Page text:
- What it sounds like -- eliminating variables from a factor graph.
- Why? Suppose we want to calculate $p(z | x) = p(x | z) p(z) / p(x)$. We need to find $p(x)$ in order to do this, i.e., we need to marginalize out $z$, i.e., calculate $$ p(x) = \sum_z p(x|z) p(x) $$

- Okay, what's the problem? Two-fold...
- This sum might actually be an integral that we have to compute via sampling (e.g., what if part of $z$ is a continuous-valued distribution?)
- Even if each component of $z$ has only $n$ possible values, if the length of $z$ is $m$, then this algorithm has complexity $n^m$ which is
**REALLY BAD**(e.g. 100 binary rvs produces $2^{100} \approx 1.26 \times 10^{30}$ terms in the sum if computed naively...)

- Worst case, there is nothing to be done about this. In practice, we observe that the degree of the factor nodes are often quite small, i.e., $m$ is not too large.

- Exploit structure: sum out variables
*one at a time*in order to dynamically create new factors, which may in turn be summed out later on.- Not a panacea: optimal ordering to sum out variables is NP-hard problem...

- Example model
$$
p(a, b, c, d, e) = p(a| b, c)\ p(b|c, d)\ p(c|e)\ p(d | e)\ p(e)
$$
Want to find $p(a)$ (the
*marginal*distribution). Summing out in topological order (here this is a good ordering,*not*always true!):- $p(a, b, c, d) = p(a| b, c)\ p(b|c, d)\ \sum_e p(c|e)\ p(d | e)\ p(e) = p(a| b, c)\ p(b|c, d)\ f(c, d)$
- $p(a, b, c) = p(a| b, c)\ \sum_d p(b|c, d)\ f(c, d) = p(a | b, c)f(b, c)$
- $p(a, b) = \sum_c p(a|b, c) f(b, c) = f(a, b)$
- $p(a) = \sum_b f(a, b)$ (whew)
- Equivalent to just writing $$ p(a) = \sum_b \sum_c p(a| b, c)\ \sum_d p(b|c, d)\ \sum_e p(c|e)\ p(d | e)\ p(e) $$

- VE can be used in combination with other inference algorithms (that we haven't talked about yet, but will soon)
- Consider the following program:
`function f() b ~ Beta(2.0, 2.0) z ~ Bernoulli(b) if z x ~ Normal(1.0, 1.0) else x ~ Normal(0.0, 1.0) end end`

- The joint density is given by $p(x, z, b) = p(x | z)\ p(z|b)\ p(b)$. Instead of sampling from the entire joint density $(b, z, x) \sim p(x, z, b)$ via
`trace(f).get_trace()`

, we can use VE to generate a reduced space $(b, x) \sim p(x, b) = \sum_z p(x|z)p(z|b) p(b)$. *Belief propagation*reuses ideas from variable elimination to enable efficient inference on large factor graphs of discrete latent variables -- we won't cover this in class but maybe in HW

- Sampling methods allow us to perform inference on models with dynamic structure like the ones we've been exploring the last few classes.

Exercise brief: Please quote the variable elimination notes, starting at "- VE can be" and stopping after "last few classes.". The records are separate material and not part of the variable elimination notes.

Stored records:

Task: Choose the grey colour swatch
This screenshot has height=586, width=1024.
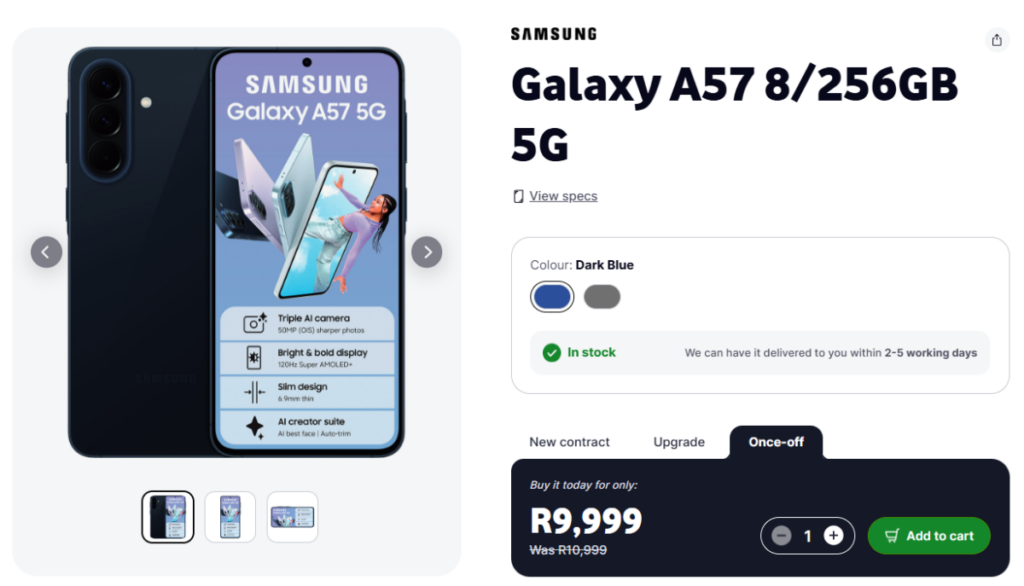Action: coord(602,297)
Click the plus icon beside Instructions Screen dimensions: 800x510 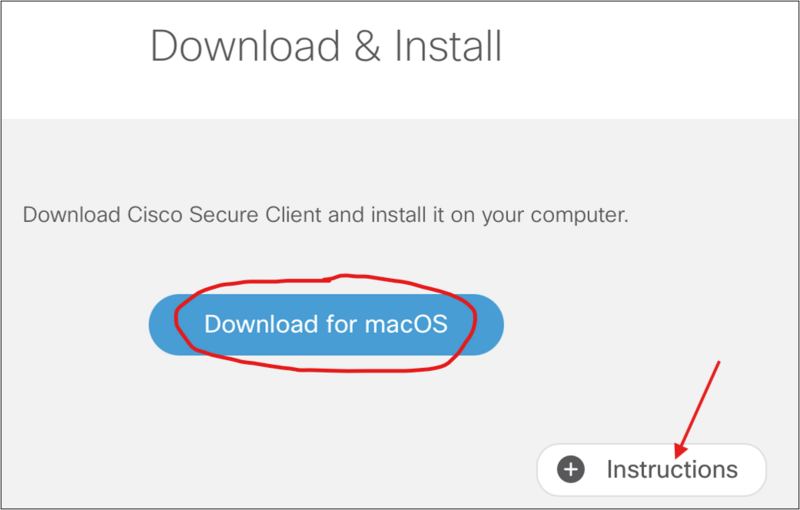pyautogui.click(x=570, y=469)
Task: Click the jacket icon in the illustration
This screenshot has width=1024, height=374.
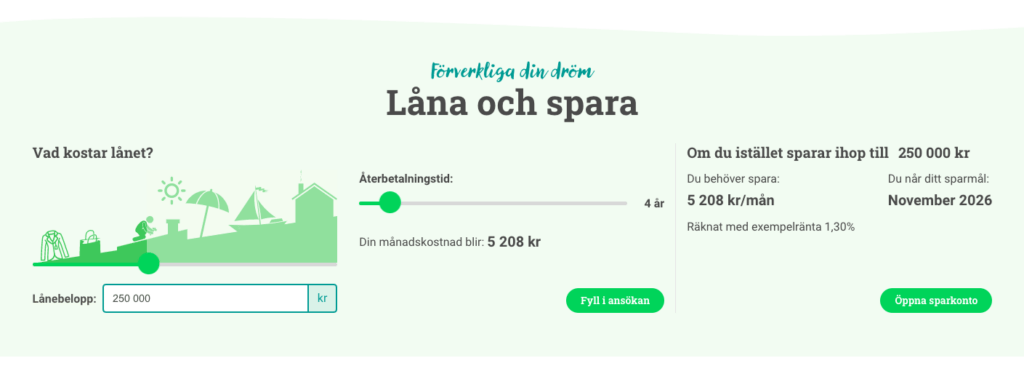Action: click(x=55, y=246)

Problem solution:
- VE can be used in combination with other inference algorithms (that we haven't talked about yet, but will soon)
- Consider the following program:
`function f() b ~ Beta(2.0, 2.0) z ~ Bernoulli(b) if z x ~ Normal(1.0, 1.0) else x ~ Normal(0.0, 1.0) end end`

- The joint density is given by $p(x, z, b) = p(x | z)\ p(z|b)\ p(b)$. Instead of sampling from the entire joint density $(b, z, x) \sim p(x, z, b)$ via
`trace(f).get_trace()`

, we can use VE to generate a reduced space $(b, x) \sim p(x, b) = \sum_z p(x|z)p(z|b) p(b)$. *Belief propagation*reuses ideas from variable elimination to enable efficient inference on large factor graphs of discrete latent variables -- we won't cover this in class but maybe in HW

- Sampling methods allow us to perform inference on models with dynamic structure like the ones we've been exploring the last few classes.